Data:
--- Begin ---

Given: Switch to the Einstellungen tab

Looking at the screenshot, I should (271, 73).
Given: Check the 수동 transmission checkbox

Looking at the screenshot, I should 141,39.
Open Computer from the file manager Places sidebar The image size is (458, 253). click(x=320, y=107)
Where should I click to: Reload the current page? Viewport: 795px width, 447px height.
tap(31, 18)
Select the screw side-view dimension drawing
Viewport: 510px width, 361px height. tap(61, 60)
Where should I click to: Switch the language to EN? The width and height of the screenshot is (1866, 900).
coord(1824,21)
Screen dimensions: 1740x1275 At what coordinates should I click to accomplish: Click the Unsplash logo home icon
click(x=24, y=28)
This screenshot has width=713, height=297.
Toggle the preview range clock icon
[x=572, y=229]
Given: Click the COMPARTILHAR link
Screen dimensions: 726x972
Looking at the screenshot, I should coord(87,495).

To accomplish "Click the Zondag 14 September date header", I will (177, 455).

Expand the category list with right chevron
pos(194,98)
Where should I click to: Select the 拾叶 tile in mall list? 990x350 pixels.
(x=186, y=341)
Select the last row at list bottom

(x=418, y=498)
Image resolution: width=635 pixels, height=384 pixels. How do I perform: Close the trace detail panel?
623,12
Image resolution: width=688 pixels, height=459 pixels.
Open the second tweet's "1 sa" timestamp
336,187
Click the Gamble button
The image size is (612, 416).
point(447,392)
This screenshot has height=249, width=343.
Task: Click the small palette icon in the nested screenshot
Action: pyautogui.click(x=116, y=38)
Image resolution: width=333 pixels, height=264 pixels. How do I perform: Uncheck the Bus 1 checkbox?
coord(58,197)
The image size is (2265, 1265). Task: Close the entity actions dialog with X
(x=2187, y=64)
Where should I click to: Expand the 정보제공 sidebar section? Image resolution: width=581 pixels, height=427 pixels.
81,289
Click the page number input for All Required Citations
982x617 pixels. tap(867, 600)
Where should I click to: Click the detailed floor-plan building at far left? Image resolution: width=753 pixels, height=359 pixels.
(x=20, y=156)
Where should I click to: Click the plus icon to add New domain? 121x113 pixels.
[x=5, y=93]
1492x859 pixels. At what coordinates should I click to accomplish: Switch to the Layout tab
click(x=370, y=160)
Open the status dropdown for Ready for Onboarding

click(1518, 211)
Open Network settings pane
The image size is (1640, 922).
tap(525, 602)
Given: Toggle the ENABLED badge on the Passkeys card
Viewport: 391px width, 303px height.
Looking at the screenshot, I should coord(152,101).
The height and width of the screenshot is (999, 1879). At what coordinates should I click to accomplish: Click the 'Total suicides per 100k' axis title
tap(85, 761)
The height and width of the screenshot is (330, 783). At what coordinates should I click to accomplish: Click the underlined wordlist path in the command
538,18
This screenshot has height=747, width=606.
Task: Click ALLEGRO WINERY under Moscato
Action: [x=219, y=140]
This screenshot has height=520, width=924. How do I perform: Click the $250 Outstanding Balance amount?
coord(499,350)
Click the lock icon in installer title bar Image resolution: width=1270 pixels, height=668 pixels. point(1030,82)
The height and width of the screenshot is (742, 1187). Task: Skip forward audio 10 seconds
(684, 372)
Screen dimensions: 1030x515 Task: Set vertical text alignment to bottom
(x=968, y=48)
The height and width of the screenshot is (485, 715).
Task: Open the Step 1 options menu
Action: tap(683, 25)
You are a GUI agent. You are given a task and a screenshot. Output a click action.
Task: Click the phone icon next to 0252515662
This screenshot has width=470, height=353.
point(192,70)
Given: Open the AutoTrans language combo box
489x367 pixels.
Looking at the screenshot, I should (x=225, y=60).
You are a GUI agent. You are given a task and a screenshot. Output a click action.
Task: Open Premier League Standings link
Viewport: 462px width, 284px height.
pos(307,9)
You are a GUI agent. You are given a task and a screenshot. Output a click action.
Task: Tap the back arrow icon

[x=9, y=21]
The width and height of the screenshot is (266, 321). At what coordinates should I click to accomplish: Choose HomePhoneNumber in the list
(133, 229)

--- End ---

Your task:
Retype all of the lines above exactly as they appear.

Correct output:
Given: Switch to the Einstellungen tab

Looking at the screenshot, I should (271, 73).
Given: Check the 수동 transmission checkbox

Looking at the screenshot, I should 141,39.
Open Computer from the file manager Places sidebar The image size is (458, 253). click(x=320, y=107)
Where should I click to: Reload the current page? Viewport: 795px width, 447px height.
tap(31, 18)
Select the screw side-view dimension drawing
Viewport: 510px width, 361px height. tap(61, 60)
Where should I click to: Switch the language to EN? The width and height of the screenshot is (1866, 900).
coord(1824,21)
Screen dimensions: 1740x1275 At what coordinates should I click to accomplish: Click the Unsplash logo home icon
click(x=24, y=28)
This screenshot has width=713, height=297.
Toggle the preview range clock icon
[x=572, y=229]
Given: Click the COMPARTILHAR link
Screen dimensions: 726x972
Looking at the screenshot, I should coord(87,495).

To accomplish "Click the Zondag 14 September date header", I will (177, 455).

Expand the category list with right chevron
pos(194,98)
Where should I click to: Select the 拾叶 tile in mall list? 990x350 pixels.
(x=186, y=341)
Select the last row at list bottom

(x=418, y=498)
Image resolution: width=635 pixels, height=384 pixels. How do I perform: Close the trace detail panel?
623,12
Image resolution: width=688 pixels, height=459 pixels.
Open the second tweet's "1 sa" timestamp
336,187
Click the Gamble button
The image size is (612, 416).
point(447,392)
This screenshot has height=249, width=343.
Task: Click the small palette icon in the nested screenshot
Action: pyautogui.click(x=116, y=38)
Image resolution: width=333 pixels, height=264 pixels. How do I perform: Uncheck the Bus 1 checkbox?
coord(58,197)
The image size is (2265, 1265). Task: Close the entity actions dialog with X
(x=2187, y=64)
Where should I click to: Expand the 정보제공 sidebar section? Image resolution: width=581 pixels, height=427 pixels.
81,289
Click the page number input for All Required Citations
982x617 pixels. tap(867, 600)
Where should I click to: Click the detailed floor-plan building at far left? Image resolution: width=753 pixels, height=359 pixels.
(x=20, y=156)
Where should I click to: Click the plus icon to add New domain? 121x113 pixels.
[x=5, y=93]
1492x859 pixels. At what coordinates should I click to accomplish: Switch to the Layout tab
click(x=370, y=160)
Open the status dropdown for Ready for Onboarding

click(1518, 211)
Open Network settings pane
The image size is (1640, 922).
tap(525, 602)
Given: Toggle the ENABLED badge on the Passkeys card
Viewport: 391px width, 303px height.
Looking at the screenshot, I should coord(152,101).
The height and width of the screenshot is (999, 1879). At what coordinates should I click to accomplish: Click the 'Total suicides per 100k' axis title
tap(85, 761)
The height and width of the screenshot is (330, 783). At what coordinates should I click to accomplish: Click the underlined wordlist path in the command
538,18
This screenshot has height=747, width=606.
Task: Click ALLEGRO WINERY under Moscato
Action: [x=219, y=140]
This screenshot has height=520, width=924. How do I perform: Click the $250 Outstanding Balance amount?
coord(499,350)
Click the lock icon in installer title bar Image resolution: width=1270 pixels, height=668 pixels. point(1030,82)
The height and width of the screenshot is (742, 1187). Task: Skip forward audio 10 seconds
(684, 372)
Screen dimensions: 1030x515 Task: Set vertical text alignment to bottom
(x=968, y=48)
The height and width of the screenshot is (485, 715).
Task: Open the Step 1 options menu
Action: tap(683, 25)
You are a GUI agent. You are given a task and a screenshot. Output a click action.
Task: Click the phone icon next to 0252515662
This screenshot has width=470, height=353.
point(192,70)
Given: Open the AutoTrans language combo box
489x367 pixels.
Looking at the screenshot, I should (x=225, y=60).
You are a GUI agent. You are given a task and a screenshot. Output a click action.
Task: Open Premier League Standings link
Viewport: 462px width, 284px height.
pos(307,9)
You are a GUI agent. You are given a task and a screenshot. Output a click action.
Task: Tap the back arrow icon

[x=9, y=21]
The width and height of the screenshot is (266, 321). At what coordinates should I click to accomplish: Choose HomePhoneNumber in the list
(133, 229)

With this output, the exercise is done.